I’ll be 60 years old in a few months, an age that as I write this, seems a bit shocking. When people reach the cusp of senior citizenry they naturally begin seeing an up-tick in the number of familiar obituaries or notes from far-flung places that so and so has died. Sometimes unexpectedly, like a friend I lost today, or sometimes after some ghastly illness that makes me want to go ballistic at the ne’er die with dignity crowd — unable to let someone die in peace without taking one last stab at how they should run their life.
My first funeral was my grandfather, who at 76 had a stroke and pitched over the side of a mountain as he walked several miles to Speed’s General Store. Five miles round trip for a tin of snuff. He laid alive, with his head smashed against a rock, off in some impenetrable brush for two days before they found him.
I remember my parents discussing how to tell me while they stood in the hallway outside our ancient hotel room. I already knew before they came in of course. I missed the old bird, but since I only saw him infrequently I wasn’t much the worse for wear. I remember ringing the church bell at Centralia Methodist Church and riding up and down on the lanyard is it swayed to and fro.
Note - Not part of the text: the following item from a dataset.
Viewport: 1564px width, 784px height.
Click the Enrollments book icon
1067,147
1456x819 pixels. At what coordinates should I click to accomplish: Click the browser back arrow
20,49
My mother died when she was a year older than I am now. Since then, I’ve lost 2 stepmothers, my father, sister, and all the grandparents. You can cross off an assortment of in-laws, aunts, uncles, cousins, and friends around the world too. Some, like my mother, simply went to sleep and unexpectedly never woke up. Others died in pain or drowning in their own bodily fluids. I have the usual assortment of car accidents and 4 who died in airplane crashes. Death is no stranger at my house.
Nobody Passes Away
For theists, it is a little hard to convey what I feel as an atheist. To me, there is no “passing on”, there is ceasing. One minute you are alive and the next you are dead. No matter the pain you may have been in or the type of life you lead, you simply stop.
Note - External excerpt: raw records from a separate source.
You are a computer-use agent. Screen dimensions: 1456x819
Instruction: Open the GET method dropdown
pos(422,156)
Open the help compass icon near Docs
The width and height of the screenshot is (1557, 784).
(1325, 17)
Of course, I miss the dead. Anyone who has been a part of your life in any semi-intimate way leaves a hole when they are no more. You help arrange funerals and even attend them not so much because of a remembrance for the dead — they’ve usually been gone only a few days, hardly longer than a short trip to Boca — but because that is what people do — whether they need to or not. Some people find this celebration of a person’s ended life comforting. I think of it as comforting themselves and I don’t feel any particular need for that.
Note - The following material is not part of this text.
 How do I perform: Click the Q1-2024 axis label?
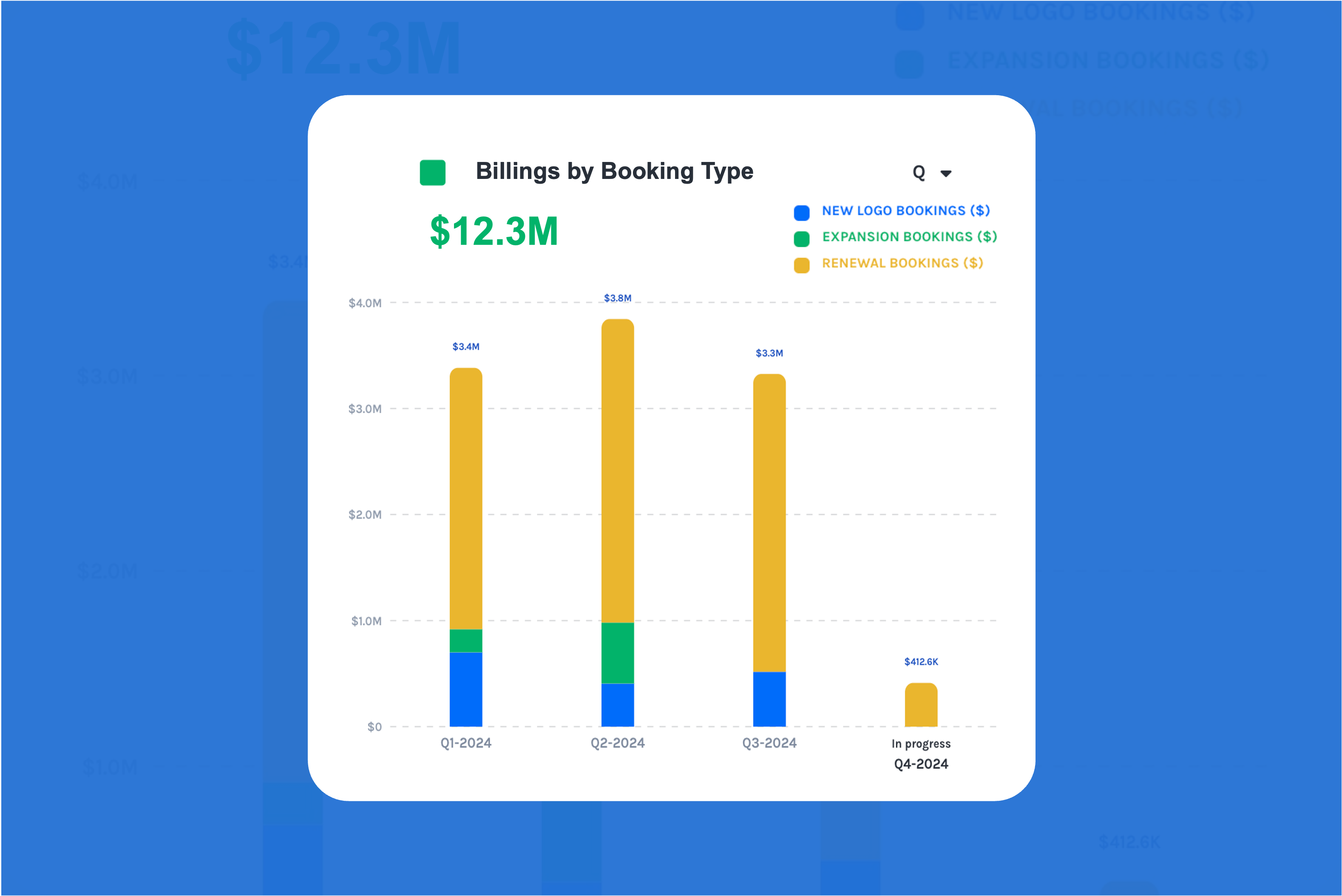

I’m always amazed that people remember birth and death dates, that they are so affected that days on a calendar are reason for sadness. I couldn’t tell you the dates of anyone I’ve known who died. But then, I never remembered my own birthday before I got married and had someone to remember it for me. I’m sure I won’t remember it when I am dead, nor will I care if anyone else does. I’ll have literally gone the dust to dust route and dust is famously unsentimental.
Windy, You had a Good Run
Deaths usually just remind me of life and life ends for all of us. I always think about the famous Monty Python dead parrot routine, but I also think of my bucket list that has grown far longer than I will ever have time to finish. I think about all the things I wish I had done in the past, the missed chances or hurt I may have caused. But I never think of those who died except in terms of how I related to them in life. The good and the bad, because what either of us did is no longer our concern. What is done is done. At the end of the day, that’s all you’ve got and it is certainly all they had to give.
So Aaron, Windspike, I’ll think of you from time to time and how we blogged together at Bring it On. I’ll kick myself for living just across the Bay, but never having raised our acquaintanceship by going to The City for a visit. I’ll remember photos of you after moving to Switzerland and the times we passed Facebook messages across town and across half the world. But I won’t be sorry we knew each other and I won’t mourn or be grief-stricken. I don’t think you’d be offended. We both knew who we were and I’m sure that would’ve been OK with you.
Farewell my friend. I’d say see you again, but I’m pretty sure that isn’t going to happen. Let’s just leave it at, “You had a good run.”